Let’s look at some factors that may have a strong influence on your traffic during peak hours to help you decide if extending hours is right for your business.

Demographic Appeal: Who Are Your Most Frequent Customers?

Do you typically have a midday rush with light evenings and no late night? Or are your slow most of the day and then frantically busy from dinnertime til closing as crowds ebb and flow through your doors? Your traffic pattern will largely depend on your demographic, so you need to get a solid idea of what kind of customer is coming in during peak business hours in order to determine whether opening earlier or later is a good idea. If you tend to see boosts in traffic from noon until dinner or later, you are more than likely catering to a younger demographic of young professional and college-age customers.

Many of these diners skip breakfast and eat lunch or dinner out, and of course often extend dinner longer to include drinks with friends. This is the crowd that weekdays and weekends routinely stays our until 3 AM sometimes as their class or work schedule allows, so staying open later is definitely your best option if you want to maximize your business with that crowd. However, if your customers tend to be older, stop in for breakfast regularly and never miss a Sunday brunch, you are more than likely getting most of your business from the older professional and retiree crowd, and earlier mornings are definitely in order. Once you’ve established where most of your revenue comes from, you can adjust hours accordingly.

Profitability: Is The Extra Business Worth The Variable Cost?

Owners will need to sit down and look over their books and bills to make this assessment. Staying open later may drive up traffic and sales, but it has to bring in cash after the bills and payroll are done, or else this strategy is costing you additional money instead of earning. If it balances out in your favor to open earlier or later because traffic is up during that time, then you absolutely need to take advantage of those opportunities, but keep in mind that major franchises and fast food chains offer extended hours because they can absorb the hit on the back end. Make sure you don’t have any hits to absorb by making certain that you determine what your variable costs are going to be after the change before you actually swap out the hours on your sign.

Tracking: Do You Have Systems In Place To Track Your Business Progress?

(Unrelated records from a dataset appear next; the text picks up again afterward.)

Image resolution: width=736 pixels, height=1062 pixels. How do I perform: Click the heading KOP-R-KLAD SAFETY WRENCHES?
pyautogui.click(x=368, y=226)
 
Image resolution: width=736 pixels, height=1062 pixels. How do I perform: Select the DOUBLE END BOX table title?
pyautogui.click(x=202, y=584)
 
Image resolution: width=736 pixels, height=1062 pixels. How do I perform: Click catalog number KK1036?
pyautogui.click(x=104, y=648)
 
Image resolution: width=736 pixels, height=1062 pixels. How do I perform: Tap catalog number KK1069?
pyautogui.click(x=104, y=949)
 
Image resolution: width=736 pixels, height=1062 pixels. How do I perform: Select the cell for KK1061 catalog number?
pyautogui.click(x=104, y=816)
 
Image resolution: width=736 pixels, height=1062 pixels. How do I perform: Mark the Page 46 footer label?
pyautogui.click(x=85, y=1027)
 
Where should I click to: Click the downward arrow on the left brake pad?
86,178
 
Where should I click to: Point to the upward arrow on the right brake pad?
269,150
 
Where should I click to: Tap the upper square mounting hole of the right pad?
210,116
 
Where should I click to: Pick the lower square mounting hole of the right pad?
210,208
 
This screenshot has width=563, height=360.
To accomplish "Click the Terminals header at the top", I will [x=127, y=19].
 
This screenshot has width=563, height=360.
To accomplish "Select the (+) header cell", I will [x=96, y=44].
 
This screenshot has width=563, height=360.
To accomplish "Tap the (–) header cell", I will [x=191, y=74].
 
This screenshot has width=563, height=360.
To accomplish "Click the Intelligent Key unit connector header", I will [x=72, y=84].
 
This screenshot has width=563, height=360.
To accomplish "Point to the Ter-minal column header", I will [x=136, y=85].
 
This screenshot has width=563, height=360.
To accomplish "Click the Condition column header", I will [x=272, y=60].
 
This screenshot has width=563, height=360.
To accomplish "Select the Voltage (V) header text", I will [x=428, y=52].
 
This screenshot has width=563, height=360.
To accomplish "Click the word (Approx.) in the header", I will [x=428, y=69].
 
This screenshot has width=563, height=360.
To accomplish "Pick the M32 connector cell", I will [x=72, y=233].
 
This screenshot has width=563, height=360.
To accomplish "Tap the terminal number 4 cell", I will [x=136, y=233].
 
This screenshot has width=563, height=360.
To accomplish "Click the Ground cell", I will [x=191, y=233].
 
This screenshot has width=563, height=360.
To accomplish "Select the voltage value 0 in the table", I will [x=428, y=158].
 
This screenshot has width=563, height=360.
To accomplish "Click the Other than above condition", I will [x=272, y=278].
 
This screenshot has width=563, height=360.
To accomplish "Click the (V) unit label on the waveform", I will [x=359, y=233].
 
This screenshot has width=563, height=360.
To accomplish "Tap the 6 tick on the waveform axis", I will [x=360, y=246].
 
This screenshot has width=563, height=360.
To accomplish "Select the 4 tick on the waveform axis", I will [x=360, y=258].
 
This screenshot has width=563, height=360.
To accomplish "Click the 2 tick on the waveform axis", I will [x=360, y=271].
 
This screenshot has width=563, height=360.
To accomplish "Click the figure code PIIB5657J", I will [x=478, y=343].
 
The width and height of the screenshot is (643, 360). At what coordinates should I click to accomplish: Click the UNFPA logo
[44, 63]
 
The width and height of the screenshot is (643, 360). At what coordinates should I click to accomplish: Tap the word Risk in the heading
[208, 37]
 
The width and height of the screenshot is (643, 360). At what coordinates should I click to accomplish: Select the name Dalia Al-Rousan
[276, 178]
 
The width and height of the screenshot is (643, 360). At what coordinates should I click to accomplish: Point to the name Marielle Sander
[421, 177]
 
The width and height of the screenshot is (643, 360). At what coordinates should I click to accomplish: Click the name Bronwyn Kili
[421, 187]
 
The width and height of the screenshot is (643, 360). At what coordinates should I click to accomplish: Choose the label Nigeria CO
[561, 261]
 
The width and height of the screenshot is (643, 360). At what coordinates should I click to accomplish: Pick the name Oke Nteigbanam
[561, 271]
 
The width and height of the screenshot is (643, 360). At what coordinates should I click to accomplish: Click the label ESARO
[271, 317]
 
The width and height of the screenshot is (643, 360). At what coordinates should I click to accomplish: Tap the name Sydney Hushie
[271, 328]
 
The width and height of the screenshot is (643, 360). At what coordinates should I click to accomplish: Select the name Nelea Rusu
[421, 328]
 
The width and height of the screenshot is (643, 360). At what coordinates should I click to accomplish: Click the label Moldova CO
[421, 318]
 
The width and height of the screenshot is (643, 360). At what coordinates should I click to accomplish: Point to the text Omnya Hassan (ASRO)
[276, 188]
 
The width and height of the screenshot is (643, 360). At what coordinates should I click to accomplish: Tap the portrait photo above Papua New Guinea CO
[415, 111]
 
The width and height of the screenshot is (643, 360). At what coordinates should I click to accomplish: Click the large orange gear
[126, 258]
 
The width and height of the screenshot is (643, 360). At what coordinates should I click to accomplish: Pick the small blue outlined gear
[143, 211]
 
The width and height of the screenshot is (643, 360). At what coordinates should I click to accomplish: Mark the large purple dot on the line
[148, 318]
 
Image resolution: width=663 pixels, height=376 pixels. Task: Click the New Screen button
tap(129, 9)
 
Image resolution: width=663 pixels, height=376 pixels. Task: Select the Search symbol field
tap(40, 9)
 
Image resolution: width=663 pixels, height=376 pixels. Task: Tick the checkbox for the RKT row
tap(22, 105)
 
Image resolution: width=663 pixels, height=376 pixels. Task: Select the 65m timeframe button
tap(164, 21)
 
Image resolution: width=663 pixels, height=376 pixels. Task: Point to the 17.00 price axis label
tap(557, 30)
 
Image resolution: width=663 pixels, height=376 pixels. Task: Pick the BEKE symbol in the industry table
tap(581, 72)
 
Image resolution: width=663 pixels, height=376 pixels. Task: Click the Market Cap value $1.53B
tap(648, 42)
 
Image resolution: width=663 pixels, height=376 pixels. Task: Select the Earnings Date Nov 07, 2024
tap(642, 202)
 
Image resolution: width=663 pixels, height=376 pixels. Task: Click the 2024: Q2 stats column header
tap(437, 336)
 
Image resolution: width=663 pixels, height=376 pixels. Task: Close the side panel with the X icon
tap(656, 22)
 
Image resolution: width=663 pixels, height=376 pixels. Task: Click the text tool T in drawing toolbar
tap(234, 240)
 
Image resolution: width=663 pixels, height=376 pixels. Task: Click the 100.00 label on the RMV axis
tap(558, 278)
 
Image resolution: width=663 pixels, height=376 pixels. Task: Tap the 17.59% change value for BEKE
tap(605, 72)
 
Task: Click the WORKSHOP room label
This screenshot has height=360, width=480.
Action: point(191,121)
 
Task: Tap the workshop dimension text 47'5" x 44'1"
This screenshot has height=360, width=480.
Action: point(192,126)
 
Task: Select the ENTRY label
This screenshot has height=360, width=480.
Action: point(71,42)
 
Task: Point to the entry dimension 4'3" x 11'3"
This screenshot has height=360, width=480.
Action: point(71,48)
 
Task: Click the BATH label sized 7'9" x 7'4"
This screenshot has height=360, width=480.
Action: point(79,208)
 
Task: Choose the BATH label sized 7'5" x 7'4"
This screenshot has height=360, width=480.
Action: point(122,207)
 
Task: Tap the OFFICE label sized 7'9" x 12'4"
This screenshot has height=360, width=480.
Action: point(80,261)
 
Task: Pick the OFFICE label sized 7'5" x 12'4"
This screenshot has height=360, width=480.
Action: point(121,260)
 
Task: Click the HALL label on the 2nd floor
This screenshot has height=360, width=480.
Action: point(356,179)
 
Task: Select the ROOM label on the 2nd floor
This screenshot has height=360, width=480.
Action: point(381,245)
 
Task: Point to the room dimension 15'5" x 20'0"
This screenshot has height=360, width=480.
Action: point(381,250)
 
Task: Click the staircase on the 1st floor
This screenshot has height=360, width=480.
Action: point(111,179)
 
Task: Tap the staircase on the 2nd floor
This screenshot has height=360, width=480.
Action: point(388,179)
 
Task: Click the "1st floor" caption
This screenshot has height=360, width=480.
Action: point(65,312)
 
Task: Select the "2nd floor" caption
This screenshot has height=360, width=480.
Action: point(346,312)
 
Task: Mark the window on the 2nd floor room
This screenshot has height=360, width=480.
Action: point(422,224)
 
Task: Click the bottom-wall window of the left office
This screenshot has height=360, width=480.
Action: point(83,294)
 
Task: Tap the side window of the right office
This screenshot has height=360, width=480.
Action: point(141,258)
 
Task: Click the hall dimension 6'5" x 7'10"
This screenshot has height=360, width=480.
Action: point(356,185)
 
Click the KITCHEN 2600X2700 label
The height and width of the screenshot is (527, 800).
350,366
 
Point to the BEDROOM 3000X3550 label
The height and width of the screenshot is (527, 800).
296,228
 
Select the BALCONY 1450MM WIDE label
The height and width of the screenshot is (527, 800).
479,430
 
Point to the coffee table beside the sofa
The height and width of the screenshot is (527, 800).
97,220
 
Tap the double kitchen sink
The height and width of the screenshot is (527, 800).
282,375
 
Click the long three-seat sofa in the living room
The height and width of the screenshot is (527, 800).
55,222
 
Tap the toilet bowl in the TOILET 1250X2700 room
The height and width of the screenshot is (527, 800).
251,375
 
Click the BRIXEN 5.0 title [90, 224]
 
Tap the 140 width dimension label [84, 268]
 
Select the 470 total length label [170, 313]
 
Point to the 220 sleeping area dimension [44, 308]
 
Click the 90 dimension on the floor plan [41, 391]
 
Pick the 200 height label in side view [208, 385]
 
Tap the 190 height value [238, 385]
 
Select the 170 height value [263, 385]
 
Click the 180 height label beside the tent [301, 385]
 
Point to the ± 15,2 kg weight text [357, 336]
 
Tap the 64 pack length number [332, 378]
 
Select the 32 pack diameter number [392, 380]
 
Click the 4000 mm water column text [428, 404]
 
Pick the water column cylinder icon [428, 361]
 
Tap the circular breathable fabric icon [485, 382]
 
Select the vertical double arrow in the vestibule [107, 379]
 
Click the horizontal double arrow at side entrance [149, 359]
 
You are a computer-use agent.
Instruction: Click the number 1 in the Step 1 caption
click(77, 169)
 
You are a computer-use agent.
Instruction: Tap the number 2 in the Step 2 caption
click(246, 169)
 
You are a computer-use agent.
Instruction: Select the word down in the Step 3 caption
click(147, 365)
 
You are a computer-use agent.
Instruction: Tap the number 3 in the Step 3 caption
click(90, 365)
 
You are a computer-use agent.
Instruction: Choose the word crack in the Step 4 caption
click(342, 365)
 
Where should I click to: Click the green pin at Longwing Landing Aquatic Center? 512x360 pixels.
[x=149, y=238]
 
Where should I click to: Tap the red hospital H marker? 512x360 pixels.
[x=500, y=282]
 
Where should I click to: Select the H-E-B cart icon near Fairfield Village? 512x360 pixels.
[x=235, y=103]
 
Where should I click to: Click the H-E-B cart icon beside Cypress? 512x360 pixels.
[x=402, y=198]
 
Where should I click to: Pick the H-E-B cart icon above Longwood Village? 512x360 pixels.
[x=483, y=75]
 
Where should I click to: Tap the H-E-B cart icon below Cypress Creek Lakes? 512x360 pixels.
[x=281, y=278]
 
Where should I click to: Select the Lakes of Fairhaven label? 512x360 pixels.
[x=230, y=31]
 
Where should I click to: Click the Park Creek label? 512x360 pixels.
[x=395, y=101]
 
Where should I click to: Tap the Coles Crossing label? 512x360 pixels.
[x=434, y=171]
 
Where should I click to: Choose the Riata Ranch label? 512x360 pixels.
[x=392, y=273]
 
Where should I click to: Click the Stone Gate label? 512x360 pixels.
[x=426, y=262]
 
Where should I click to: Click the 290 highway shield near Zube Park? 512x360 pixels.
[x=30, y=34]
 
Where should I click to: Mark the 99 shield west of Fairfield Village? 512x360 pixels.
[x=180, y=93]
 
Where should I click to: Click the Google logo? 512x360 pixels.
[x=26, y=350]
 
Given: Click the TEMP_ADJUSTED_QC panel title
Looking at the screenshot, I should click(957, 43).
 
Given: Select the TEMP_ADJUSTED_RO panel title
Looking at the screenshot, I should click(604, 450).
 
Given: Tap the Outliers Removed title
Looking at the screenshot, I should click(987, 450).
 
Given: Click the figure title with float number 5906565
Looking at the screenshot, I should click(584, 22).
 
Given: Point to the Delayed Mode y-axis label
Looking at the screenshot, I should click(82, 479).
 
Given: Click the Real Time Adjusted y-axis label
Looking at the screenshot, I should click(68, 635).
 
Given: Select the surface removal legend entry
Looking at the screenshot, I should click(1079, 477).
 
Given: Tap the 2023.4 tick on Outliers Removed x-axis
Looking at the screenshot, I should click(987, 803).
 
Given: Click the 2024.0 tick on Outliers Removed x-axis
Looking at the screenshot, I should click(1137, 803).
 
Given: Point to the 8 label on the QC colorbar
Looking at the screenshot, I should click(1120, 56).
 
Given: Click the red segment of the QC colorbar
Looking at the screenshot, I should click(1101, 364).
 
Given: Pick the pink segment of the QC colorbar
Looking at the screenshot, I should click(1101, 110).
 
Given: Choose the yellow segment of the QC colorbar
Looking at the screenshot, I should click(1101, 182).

Before making major changes to your operation like extended hours, you need to make sure you have a system in place to verify that you are seeing an increase or decrease in business. Most point-of-sale systems have revenue tracking, but make sure you are doing daily reports and comparing them to track trends. There is no way to verify if your change is having the desired effect without cutting into profits unless you have a way to empirically verify that data on paper.

Ultimately, extending your hours is a controlled risk: you may see a drastic uptick in business from your primary demographic customer base, or you may see a decline in profits due to increased variable expenses. The important thing to remember is to carefully keep track of trends, both increases and decreases, on a daily and weekly basis. If extended hours end up being more hurtful than helpful to your business, then you need to make a course correction as soon as possible in order to minimize your losses. Be sure to give your customers time to adjust to the extended hours as well before making a decision about fishing or cutting bait on extended hours. Word gets around, but sometimes it can take a little while for your regulars to come around.  Also, if providing service during different hours ends up hurting your business, then by all means call it quits, even if you feel that being open later or earlier is helping you boost sales.

This operational decision should always be based on your numbers instead of gambling on instinct and feelings, and you will make the right call so long as you focus on that guiding principle. In the independent restaurant business, facts trump feelings every time.